Believe it or not, a lot of people struggle with the fear of monogamy, also known as gamophobia. But what is gamophobia, exactly? It's the fear of long-term commitment (or, if applicable, marriage anxiety), and it can be the thing what stops you from truly enjoying a meaningful and connected relationship.
According to Worley, a fear of commitment—sometimes also referred to as commitment phobia—can be about relationships, but it can also filter into a person's career and even decision-making. The anxiety from fear of commitment often stems from a worry of losing one's independence, a fear of making the wrong choice or even the possibility of getting hurt in the end.
What Causes Commitment Issues?
You might be asking yourself: Why am I afraid of commitment? Why is my partner nervous about monogamy? There are a lot of reasons for being afraid of commitment.
For some people, past traumas like a tumultuous parental relationship or a painful breakup can be a factor, causing an embedded fear of being hurt or betrayed. There are also cultural or societal pressures can also play a role, too.
"We live in an age of endless choices, which can make settling down seem daunting," explains Worley. "Moreover, some individuals might have an intrinsic personality trait or an attachment style, like avoidant attachment, that makes them wary of close, enduring bonds."
Signs Of Commitment Issues
So you think you (or your partner) may have a fear of monogamy or commitment, huh? These are some of the key signs of commitment issues, below.
1. Avoiding discussing or making future plans
Maybe you or your partner avoid discussing the future—like inviting each other to weddings, talking about being together a year from now or what you'd like to do in the next five years. This can be a tell-tale sign of gamophobia.
2. Being hesitant to label or define a relationship
Maybe you or your partner feel very hesitant about using the terms boyfriend or girlfriend. Or you've been dating for awhile, but it feels like more like a situationship than a relationship. If you're further down the line, this could also be characterized by a hesitancy to move from a partnership to marriage.
3. Having a history of short-term relationships
If you or your partner have never had a relationship longer than a few months, it might be a sign of a fear of monogamy. Ask yourself why it is that your relationships end so quickly and if you ultimately want them to last.

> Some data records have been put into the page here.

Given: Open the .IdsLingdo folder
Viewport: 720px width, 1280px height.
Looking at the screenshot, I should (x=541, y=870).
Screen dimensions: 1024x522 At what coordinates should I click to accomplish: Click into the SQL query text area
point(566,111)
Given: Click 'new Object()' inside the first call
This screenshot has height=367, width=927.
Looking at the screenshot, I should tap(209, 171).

4. Expressing discomfort or anxiety when things get too serious
Say your partner feels uncomfortable or anxious when you ask them to meet your family or close friends. This can definitely be a sign that they are afraid to take next steps in your relationship.
5. Seeking out reasons to end relationships
Do you always find reasons to end relationships? Everyone has flaws, but if you find yourself picking out a partner's every flaw, this could be a sign of a fear of commitment and self-sabotage.

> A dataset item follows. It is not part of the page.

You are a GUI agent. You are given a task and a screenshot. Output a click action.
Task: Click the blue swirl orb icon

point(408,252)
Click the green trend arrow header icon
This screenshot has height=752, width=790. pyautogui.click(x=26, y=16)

What To Do If You Feel Your Partner Has A Fear Of Commitment?
Do you think your partner has a fear of commitment? There are things you can do to help ease their mind. First and foremost, know that If you suspect your partner has a fear of commitment, communication is key.
Instead of getting frustrated with your partner's fear, Worley recommends following a gentle, safe and understanding approach:
- Initiate a gentle conversation, ensuring they feel safe and not attacked.

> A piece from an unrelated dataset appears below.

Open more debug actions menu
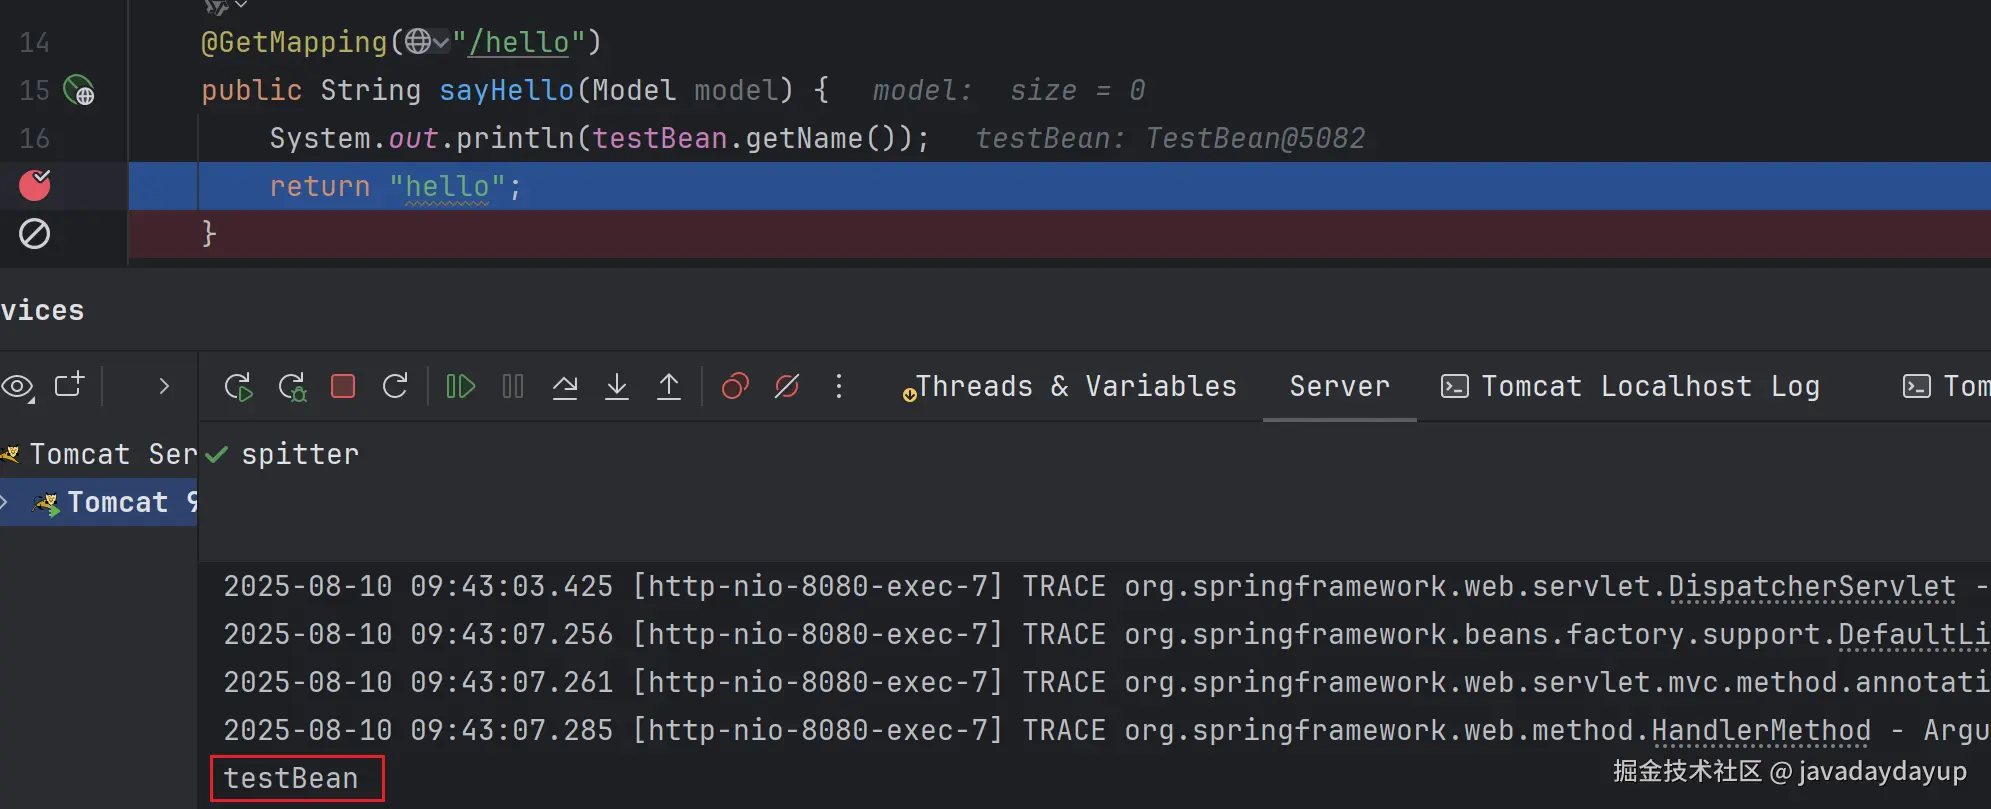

- Understand that their fears might not be a direct reflection of their feelings towards you, but rather personal issues.
- Encourage them to express themselves.
- Consider seeking couples therapy or counseling if needed.
How To Get Over Your Own Fear Of Commitment
It's easy to say have no fear. But if you're the one with commitment issues, rest assured that there are tactical ways you can combat your fear and nurture the kind of relationship you truly desire.
First, self-awareness is paramount. Reflect on past experiences, traumas or
beliefs that may have shaped this fear. "Sometimes, merely understanding the
root of your fear can diminish its power," Worley says. "Therapy can be immensely
beneficial in providing tools and coping strategies."
Most importantly, though, Worley says to remember that commitment doesn't equate to a loss of freedom or identity; rather, it's about choosing to share your journey with someone while still retaining your unique self.